[Saved data entries]
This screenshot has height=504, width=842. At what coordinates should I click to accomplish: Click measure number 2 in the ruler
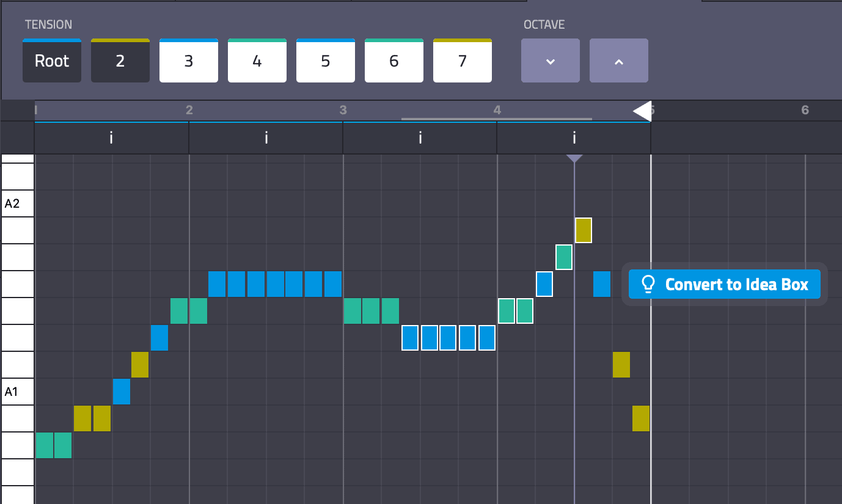coord(189,111)
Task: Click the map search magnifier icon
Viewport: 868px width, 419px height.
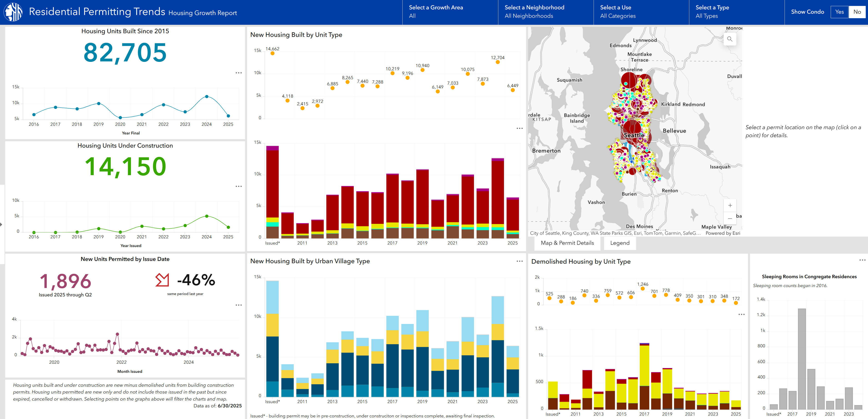Action: tap(730, 39)
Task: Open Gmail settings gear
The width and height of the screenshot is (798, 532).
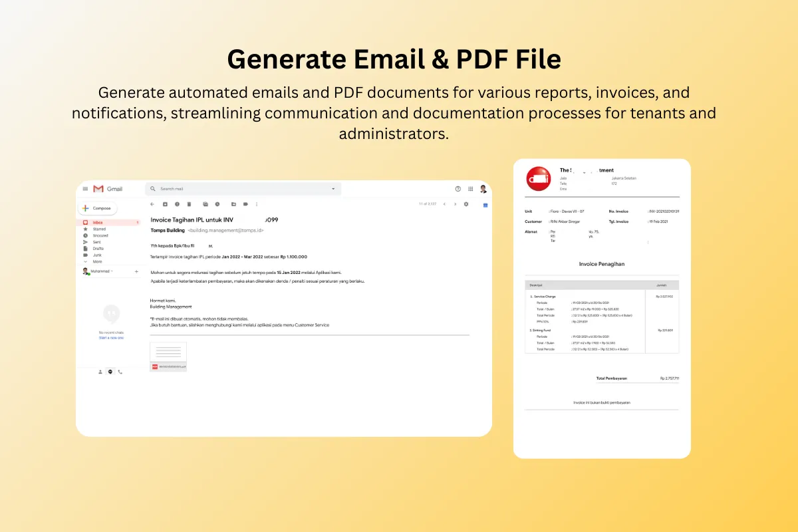Action: click(x=466, y=204)
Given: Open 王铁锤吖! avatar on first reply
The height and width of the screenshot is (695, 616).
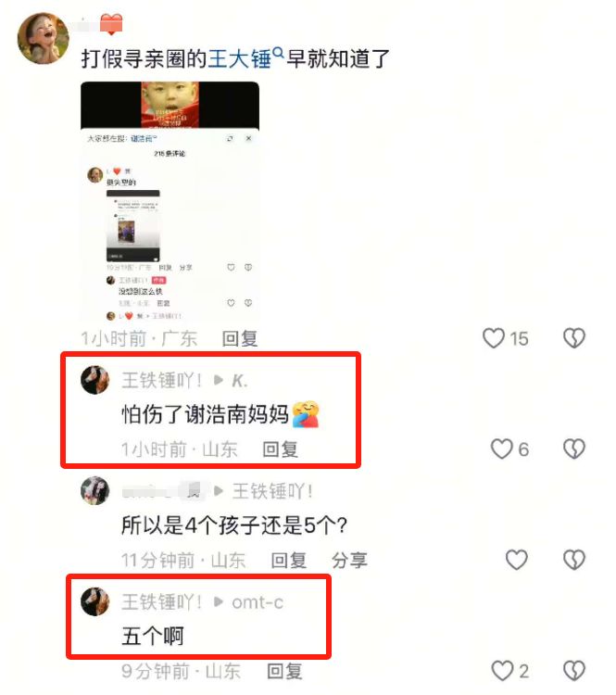Looking at the screenshot, I should [x=94, y=380].
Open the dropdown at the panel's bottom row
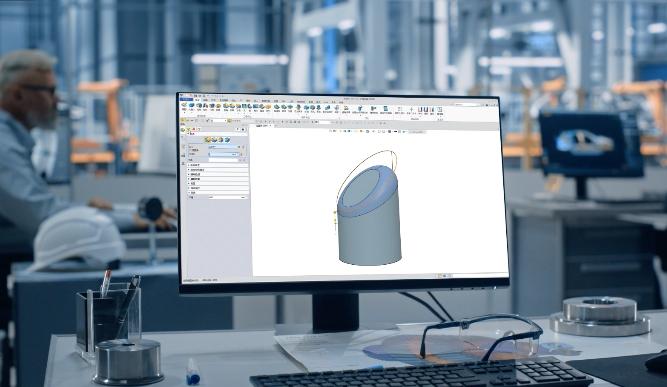Image resolution: width=667 pixels, height=387 pixels. [227, 197]
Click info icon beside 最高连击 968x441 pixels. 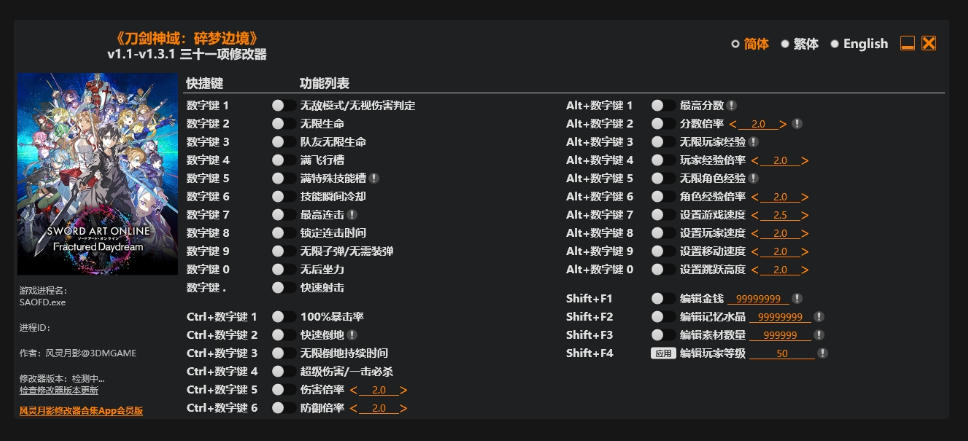click(x=352, y=214)
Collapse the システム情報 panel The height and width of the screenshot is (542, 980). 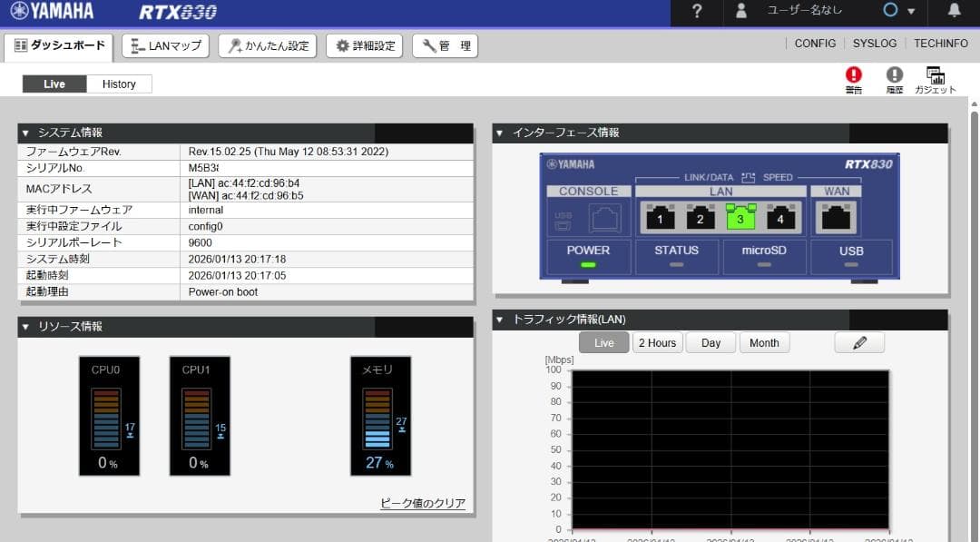(26, 133)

▸ Your assignment: Display each line of the data where "Task" occurs.

▸ Response box:
Task: Click the map search magnifier icon
Task: Open Gmail settings gear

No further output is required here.